The Mongoose turned to Mr. Ashok and touched him on the forearm. "Take some interest in this, Ashok Brother, you'll have to check up on the driver when I'm gone."

But Mr. Ashok was playing with his cell phone. He put it down and said, "The driver's honest. He's from Laxmangarh. I saw his family when I went there." Then he went back to his cell phone.

"Don't talk like that. Don't make a joke of what I'm saying," the Mongoose said.

But he was paying no attention to his brother-he kept punching the buttons on his cell phone: "One minute, one minute, I'm talking to a friend in New York."

Drivers like to say that some men are first-gear types. Mr. Ashok was a classic first-gear man. He liked to start things, but nothing held his attention for long.

Looking at him, I made two discoveries, almost simultaneously. Each filled me with a sense of wonder. Firstly, you could "talk" on a cell phone-to someone in New York -just by punching on its buttons. The wonders of modern science never cease to amaze me!

Secondly, I realized that this tall, broad-shouldered, handsome, foreign-educated man, who would be my only master in a few minutes, when the long whistle blew and this train headed off toward Dhanbad, was weak, helpless, absentminded, and completely unprotected by the usual instincts that run in the blood of a landlord.

If you were back in Laxmangarh, we would have called you the Lamb.

"Why are you grinning like a donkey?" the Mongoose snapped at me, and I almost fell over apologizing to him.

That evening, at eight o'clock, Mr. Ashok sent a message to me through another servant: "Be ready in half an hour, Balram. Pinky Madam and I will be going out."

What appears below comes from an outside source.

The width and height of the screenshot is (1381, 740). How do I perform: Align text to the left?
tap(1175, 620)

And the two of them did come down, about two and three-quarters of an hour later.

The moment the Mongoose left, I swear, the skirts became even shorter.

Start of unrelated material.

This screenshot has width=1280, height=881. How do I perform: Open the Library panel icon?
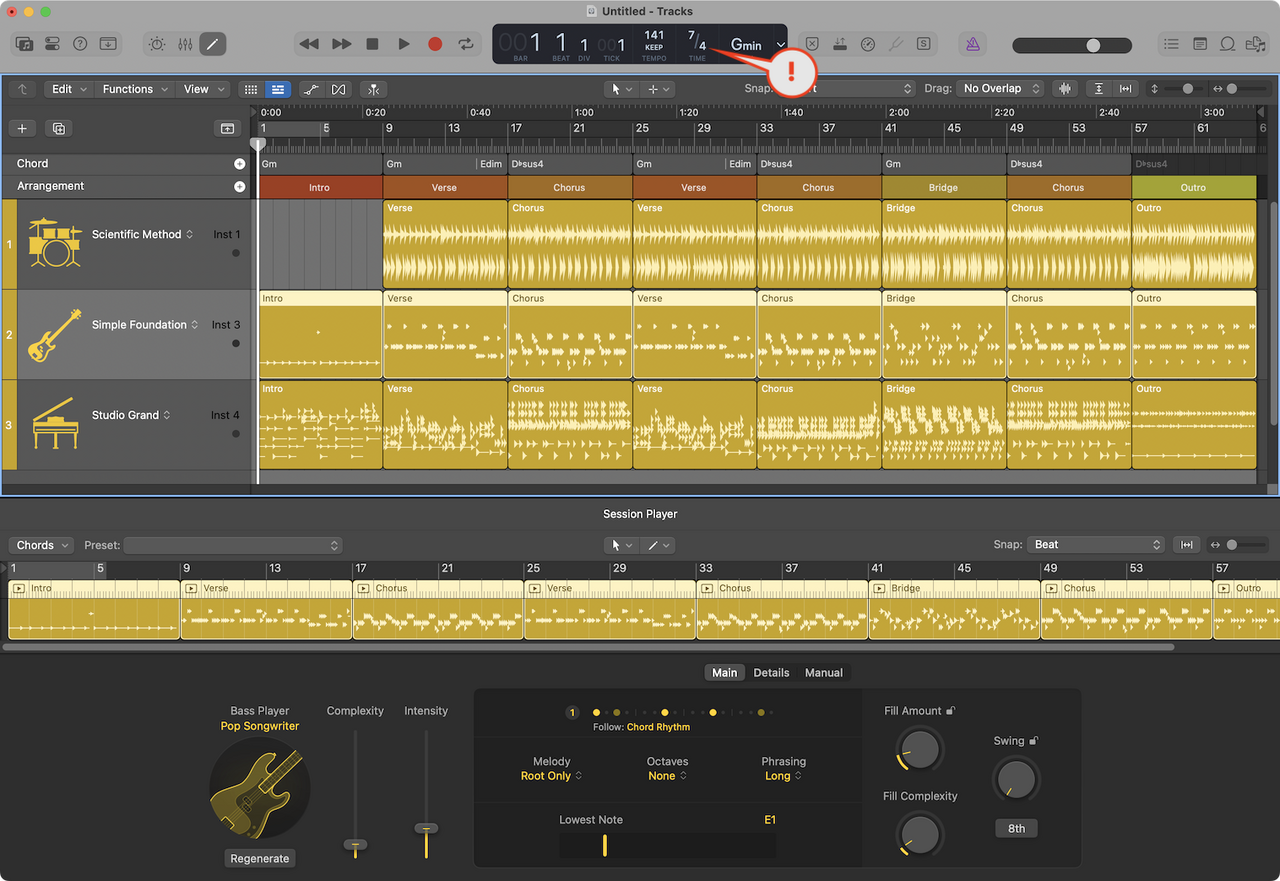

When she sat in the back, I could see half her boobs hanging out of her clothes each time I had to look in the rearview mirror.

This put me in a very bad situation, sir. For one thing, my beak was aroused, which is natural in a healthy young man like me. On the other hand, as you know, master and mistress are like father and mother to you, so how can you get excited by the mistress?

I simply avoided looking at the rearview mirror. If there was a crash, it wouldn't be my fault.

Mr. Premier, maybe when you have been driving, in the thick traffic, you have stopped your car and lowered your window; and then you have felt the hot, panting breath of the exhaust pipe of a truck next to you. Now be aware, Mr. Premier, that there is a hot panting diesel engine just in front of your own nose.

Me.

Each time she came in with that low black dress, my beak got big. I hated her for wearing that dress; but I hated my beak even more for what it was doing.

* * *

At the end of the month, I went up to the apartment. He was sitting there, alone, on the couch beneath the framed photo of the two Pomeranians.

"Sir?"

"Hm. What's up, Balram?"

"It's been a month."

"So?"

"Sir…my wages."

"Ah, yes. Three thousand, right?" He whipped out his wallet-it was fat with notes-and flicked out three notes onto the table. I picked them up and bowed. Something of what his brother had been saying must have got to him, because he said, "You're sending some of it home, aren't you?"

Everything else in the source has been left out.